Data items:
::::::::

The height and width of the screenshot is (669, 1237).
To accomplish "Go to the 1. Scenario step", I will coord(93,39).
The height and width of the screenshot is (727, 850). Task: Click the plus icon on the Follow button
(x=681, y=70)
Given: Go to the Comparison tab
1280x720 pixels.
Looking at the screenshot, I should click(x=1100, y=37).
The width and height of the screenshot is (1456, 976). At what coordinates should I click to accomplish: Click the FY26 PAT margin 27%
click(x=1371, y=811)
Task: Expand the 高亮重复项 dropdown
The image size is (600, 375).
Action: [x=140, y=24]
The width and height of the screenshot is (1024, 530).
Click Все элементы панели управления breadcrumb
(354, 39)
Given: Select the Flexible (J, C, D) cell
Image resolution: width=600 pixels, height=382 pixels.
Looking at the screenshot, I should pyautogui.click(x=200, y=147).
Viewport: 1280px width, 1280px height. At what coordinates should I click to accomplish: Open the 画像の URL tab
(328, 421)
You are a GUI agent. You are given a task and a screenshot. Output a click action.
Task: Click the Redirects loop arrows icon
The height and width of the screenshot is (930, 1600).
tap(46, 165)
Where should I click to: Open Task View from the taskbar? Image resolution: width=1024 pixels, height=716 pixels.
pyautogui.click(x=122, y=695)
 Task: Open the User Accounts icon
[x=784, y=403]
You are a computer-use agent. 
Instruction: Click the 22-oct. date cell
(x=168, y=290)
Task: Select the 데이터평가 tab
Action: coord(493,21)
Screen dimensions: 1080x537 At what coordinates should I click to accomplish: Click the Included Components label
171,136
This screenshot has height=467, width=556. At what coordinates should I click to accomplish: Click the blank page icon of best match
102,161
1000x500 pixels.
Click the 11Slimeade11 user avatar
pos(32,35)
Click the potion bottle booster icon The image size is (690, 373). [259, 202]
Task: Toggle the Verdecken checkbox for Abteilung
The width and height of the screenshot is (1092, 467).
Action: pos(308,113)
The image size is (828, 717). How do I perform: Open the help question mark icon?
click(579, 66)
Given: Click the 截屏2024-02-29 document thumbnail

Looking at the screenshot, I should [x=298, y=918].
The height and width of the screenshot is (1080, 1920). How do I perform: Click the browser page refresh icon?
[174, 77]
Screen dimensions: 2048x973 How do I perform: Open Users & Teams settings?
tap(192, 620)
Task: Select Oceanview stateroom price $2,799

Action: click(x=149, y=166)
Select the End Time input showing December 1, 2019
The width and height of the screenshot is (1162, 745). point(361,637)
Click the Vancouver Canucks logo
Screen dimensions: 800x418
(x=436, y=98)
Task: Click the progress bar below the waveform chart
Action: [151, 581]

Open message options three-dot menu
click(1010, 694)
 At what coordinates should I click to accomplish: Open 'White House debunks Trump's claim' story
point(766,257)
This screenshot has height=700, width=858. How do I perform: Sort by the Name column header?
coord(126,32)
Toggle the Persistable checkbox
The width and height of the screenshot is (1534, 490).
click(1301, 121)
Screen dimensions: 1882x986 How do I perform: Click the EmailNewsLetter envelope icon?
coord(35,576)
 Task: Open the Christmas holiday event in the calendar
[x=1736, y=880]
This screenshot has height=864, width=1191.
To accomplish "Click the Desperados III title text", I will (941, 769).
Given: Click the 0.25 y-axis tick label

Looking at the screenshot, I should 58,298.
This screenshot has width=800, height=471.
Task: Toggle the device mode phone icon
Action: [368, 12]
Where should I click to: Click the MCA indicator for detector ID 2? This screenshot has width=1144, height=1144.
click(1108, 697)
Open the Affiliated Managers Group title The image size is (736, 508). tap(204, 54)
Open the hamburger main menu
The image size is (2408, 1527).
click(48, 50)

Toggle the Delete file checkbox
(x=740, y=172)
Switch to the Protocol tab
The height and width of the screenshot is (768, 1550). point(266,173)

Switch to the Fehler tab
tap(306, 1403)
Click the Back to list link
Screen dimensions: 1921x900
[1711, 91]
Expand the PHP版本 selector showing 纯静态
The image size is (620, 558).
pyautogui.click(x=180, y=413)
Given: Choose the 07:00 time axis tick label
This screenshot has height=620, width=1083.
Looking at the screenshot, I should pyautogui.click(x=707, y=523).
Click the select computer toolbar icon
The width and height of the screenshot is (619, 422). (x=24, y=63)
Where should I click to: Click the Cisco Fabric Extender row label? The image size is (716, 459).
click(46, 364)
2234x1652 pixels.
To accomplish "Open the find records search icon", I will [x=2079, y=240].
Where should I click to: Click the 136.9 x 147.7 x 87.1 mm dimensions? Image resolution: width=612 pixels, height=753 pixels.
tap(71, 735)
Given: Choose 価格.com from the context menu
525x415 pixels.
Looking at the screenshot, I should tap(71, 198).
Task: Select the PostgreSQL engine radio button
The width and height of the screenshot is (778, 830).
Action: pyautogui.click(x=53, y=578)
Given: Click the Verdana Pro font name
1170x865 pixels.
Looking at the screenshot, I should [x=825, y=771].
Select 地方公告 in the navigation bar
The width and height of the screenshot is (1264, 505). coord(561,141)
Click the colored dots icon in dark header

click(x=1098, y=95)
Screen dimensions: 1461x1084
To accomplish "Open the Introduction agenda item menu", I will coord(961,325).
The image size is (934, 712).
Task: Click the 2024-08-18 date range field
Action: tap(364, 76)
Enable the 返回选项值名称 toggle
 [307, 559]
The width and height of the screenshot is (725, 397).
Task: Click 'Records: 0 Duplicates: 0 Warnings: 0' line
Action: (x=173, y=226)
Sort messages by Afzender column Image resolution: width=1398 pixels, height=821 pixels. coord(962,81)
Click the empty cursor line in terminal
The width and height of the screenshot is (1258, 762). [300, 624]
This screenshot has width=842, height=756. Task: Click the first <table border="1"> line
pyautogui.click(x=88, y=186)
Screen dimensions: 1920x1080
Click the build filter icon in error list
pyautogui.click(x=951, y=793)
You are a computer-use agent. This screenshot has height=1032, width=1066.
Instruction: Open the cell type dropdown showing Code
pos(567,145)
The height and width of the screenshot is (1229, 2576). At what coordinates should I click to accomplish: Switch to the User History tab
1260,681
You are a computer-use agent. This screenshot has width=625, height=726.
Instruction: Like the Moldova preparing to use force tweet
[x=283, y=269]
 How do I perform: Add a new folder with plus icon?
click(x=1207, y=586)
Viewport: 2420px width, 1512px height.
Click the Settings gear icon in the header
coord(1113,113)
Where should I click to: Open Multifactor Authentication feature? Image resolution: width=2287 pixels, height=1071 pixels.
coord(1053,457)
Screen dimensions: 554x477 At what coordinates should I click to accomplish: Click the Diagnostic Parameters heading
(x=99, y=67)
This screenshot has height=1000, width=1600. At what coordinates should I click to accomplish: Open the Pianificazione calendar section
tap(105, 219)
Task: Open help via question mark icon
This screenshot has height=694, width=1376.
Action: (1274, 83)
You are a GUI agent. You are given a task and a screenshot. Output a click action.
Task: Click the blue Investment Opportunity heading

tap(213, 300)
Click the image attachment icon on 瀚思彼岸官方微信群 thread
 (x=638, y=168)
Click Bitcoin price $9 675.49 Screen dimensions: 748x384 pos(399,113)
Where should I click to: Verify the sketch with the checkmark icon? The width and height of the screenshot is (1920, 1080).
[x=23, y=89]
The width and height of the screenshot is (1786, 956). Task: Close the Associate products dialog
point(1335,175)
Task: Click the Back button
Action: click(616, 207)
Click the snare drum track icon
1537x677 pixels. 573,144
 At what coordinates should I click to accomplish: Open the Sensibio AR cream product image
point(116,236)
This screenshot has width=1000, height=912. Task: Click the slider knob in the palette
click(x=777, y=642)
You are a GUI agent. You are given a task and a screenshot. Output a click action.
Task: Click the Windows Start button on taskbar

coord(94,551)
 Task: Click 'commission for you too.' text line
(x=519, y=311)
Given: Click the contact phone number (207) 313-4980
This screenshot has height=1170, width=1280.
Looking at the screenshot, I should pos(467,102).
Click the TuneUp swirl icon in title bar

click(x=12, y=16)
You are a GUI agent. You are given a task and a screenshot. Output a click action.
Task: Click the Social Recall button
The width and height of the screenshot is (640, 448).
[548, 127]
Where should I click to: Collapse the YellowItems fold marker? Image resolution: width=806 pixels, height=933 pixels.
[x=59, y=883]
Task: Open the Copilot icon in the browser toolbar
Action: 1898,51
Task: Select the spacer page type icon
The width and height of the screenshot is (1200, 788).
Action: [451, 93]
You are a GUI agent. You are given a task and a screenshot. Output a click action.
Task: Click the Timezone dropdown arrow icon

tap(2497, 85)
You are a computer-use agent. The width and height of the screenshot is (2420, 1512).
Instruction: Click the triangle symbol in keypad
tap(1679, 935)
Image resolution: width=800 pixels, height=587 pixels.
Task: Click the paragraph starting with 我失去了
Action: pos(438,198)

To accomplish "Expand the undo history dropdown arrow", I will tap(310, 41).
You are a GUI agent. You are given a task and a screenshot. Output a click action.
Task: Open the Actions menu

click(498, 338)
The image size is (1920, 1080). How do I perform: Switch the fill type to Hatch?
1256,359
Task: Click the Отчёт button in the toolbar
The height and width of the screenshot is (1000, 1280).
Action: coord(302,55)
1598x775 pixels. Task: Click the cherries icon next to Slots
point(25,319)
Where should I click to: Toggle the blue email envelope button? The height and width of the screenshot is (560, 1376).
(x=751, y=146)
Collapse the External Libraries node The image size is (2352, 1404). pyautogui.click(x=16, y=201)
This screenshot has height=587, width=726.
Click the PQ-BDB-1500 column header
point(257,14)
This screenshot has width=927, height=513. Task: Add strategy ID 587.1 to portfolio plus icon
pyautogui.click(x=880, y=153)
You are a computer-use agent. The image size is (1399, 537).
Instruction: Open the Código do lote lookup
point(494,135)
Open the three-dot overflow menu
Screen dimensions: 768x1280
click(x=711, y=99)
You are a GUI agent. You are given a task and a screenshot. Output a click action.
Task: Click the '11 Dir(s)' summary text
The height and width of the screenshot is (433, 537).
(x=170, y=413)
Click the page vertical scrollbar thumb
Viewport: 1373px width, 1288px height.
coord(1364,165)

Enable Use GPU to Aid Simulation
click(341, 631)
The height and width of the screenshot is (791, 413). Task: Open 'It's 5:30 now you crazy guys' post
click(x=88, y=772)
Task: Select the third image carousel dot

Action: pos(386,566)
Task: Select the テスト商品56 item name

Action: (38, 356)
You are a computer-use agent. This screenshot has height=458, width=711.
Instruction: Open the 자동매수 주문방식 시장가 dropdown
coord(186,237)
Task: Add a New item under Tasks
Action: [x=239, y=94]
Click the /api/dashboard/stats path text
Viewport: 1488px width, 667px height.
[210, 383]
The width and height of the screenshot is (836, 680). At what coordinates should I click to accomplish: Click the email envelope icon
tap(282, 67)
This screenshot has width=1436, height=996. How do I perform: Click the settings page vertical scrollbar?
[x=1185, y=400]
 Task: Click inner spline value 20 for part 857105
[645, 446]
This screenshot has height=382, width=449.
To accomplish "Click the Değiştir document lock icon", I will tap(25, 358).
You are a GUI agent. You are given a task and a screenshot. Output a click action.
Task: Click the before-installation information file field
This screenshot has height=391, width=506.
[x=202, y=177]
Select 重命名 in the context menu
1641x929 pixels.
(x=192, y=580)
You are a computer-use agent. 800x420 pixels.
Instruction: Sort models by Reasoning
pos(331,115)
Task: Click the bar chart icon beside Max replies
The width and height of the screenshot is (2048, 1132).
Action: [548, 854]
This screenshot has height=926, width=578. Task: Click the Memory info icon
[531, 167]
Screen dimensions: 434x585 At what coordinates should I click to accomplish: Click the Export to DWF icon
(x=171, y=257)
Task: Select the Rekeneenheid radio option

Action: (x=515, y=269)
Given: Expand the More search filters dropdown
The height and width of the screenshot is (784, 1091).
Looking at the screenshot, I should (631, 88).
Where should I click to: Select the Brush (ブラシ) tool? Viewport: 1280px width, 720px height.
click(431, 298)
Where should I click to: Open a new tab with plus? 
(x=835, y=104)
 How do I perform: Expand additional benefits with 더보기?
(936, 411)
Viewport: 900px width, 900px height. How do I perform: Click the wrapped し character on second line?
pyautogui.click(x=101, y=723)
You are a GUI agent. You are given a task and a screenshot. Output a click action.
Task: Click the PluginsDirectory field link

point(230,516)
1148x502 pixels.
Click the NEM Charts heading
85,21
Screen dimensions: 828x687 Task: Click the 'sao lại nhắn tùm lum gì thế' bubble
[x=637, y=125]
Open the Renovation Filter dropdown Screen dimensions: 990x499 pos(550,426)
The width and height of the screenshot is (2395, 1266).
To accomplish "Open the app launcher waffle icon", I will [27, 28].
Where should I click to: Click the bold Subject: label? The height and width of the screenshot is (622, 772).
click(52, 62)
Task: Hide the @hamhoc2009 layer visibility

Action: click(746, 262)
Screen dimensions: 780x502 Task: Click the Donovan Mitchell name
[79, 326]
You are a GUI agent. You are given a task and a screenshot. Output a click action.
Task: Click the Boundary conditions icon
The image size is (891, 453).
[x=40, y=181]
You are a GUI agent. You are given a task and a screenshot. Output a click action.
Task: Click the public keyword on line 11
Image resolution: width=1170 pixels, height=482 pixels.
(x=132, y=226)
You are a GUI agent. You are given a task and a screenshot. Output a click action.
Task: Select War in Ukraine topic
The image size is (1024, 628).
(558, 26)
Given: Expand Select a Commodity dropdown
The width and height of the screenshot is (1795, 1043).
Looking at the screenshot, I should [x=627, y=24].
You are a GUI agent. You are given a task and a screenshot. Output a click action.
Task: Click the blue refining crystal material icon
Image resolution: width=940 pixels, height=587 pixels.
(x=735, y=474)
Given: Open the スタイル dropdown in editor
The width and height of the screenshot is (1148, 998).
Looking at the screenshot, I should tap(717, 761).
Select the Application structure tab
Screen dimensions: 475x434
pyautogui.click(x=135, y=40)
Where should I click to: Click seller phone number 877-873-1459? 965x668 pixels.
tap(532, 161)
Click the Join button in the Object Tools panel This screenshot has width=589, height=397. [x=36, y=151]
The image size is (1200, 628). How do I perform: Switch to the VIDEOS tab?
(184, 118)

::::::::

What you need to do →
Copy out the items above unchanged, from the line that contains "How do I perform: Expand" through the line that contains "Looking at the screenshot, I should [x=627, y=24].", including both of those lines.

Problem solution →
 How do I perform: Expand additional benefits with 더보기?
(936, 411)
Viewport: 900px width, 900px height. How do I perform: Click the wrapped し character on second line?
pyautogui.click(x=101, y=723)
You are a GUI agent. You are given a task and a screenshot. Output a click action.
Task: Click the PluginsDirectory field link

point(230,516)
1148x502 pixels.
Click the NEM Charts heading
85,21
Screen dimensions: 828x687 Task: Click the 'sao lại nhắn tùm lum gì thế' bubble
[x=637, y=125]
Open the Renovation Filter dropdown Screen dimensions: 990x499 pos(550,426)
The width and height of the screenshot is (2395, 1266).
To accomplish "Open the app launcher waffle icon", I will [27, 28].
Where should I click to: Click the bold Subject: label? The height and width of the screenshot is (622, 772).
click(52, 62)
Task: Hide the @hamhoc2009 layer visibility

Action: click(746, 262)
Screen dimensions: 780x502 Task: Click the Donovan Mitchell name
[79, 326]
You are a GUI agent. You are given a task and a screenshot. Output a click action.
Task: Click the Boundary conditions icon
The image size is (891, 453).
[x=40, y=181]
You are a GUI agent. You are given a task and a screenshot. Output a click action.
Task: Click the public keyword on line 11
Image resolution: width=1170 pixels, height=482 pixels.
(x=132, y=226)
You are a GUI agent. You are given a task and a screenshot. Output a click action.
Task: Select War in Ukraine topic
The image size is (1024, 628).
(558, 26)
Given: Expand Select a Commodity dropdown
The width and height of the screenshot is (1795, 1043).
Looking at the screenshot, I should [x=627, y=24].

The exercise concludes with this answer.